LOS ANGELES (KABC) -- Southern California golf courses are bracing for brown fairways as new water restrictions have gone into effect due to California's drought emergency.

"Certainly there's going to be some brown out there," said Brandon Fox, the PGA director of golf for the Rose Bowl Stadium. "Brown is the new green. We said that a couple years ago."

It's hard to find much brown at Pasadena's Brookside Golf Course right now, but Fox says as the summer progresses and less water is used, signs of the drought will appear. Though he says the goal is to keep the dried out areas out of bounds and off the fairways and greens.

According to Pasadena Water and Power, golf courses are required to either cut their water usage by 15% or find alternate ways to make up that difference.
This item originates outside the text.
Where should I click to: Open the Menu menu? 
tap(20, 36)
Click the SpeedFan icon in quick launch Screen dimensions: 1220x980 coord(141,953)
Jeffrey Kightlinger, PWP's interim general manager, says 15% of a golf course's water is a sizable amount.

Water use is measured in what is called acre feet. One acre foot is the equivalent of a football field filled with water, one-foot deep. Kightlinger says that's enough water for three average households for a year, but just a fraction of what a golf course uses.

"Golf courses use hundreds, sometimes thousands of acre feet," he told Eyewitness News.

According to the California Department of Water Resources, golf courses fall in a category responsible for using 9% of all the state's water.

Fox says Brookside has already turned off watering to certain parts of the course that shouldn't affect play and are using new technology and procedures to scale back water usage throughout the property.

"We're going to be able to use some advanced maintenance agronomy practices," said Fox. "Through that I think you'll see surprisingly better course conditions even as the drought worsens."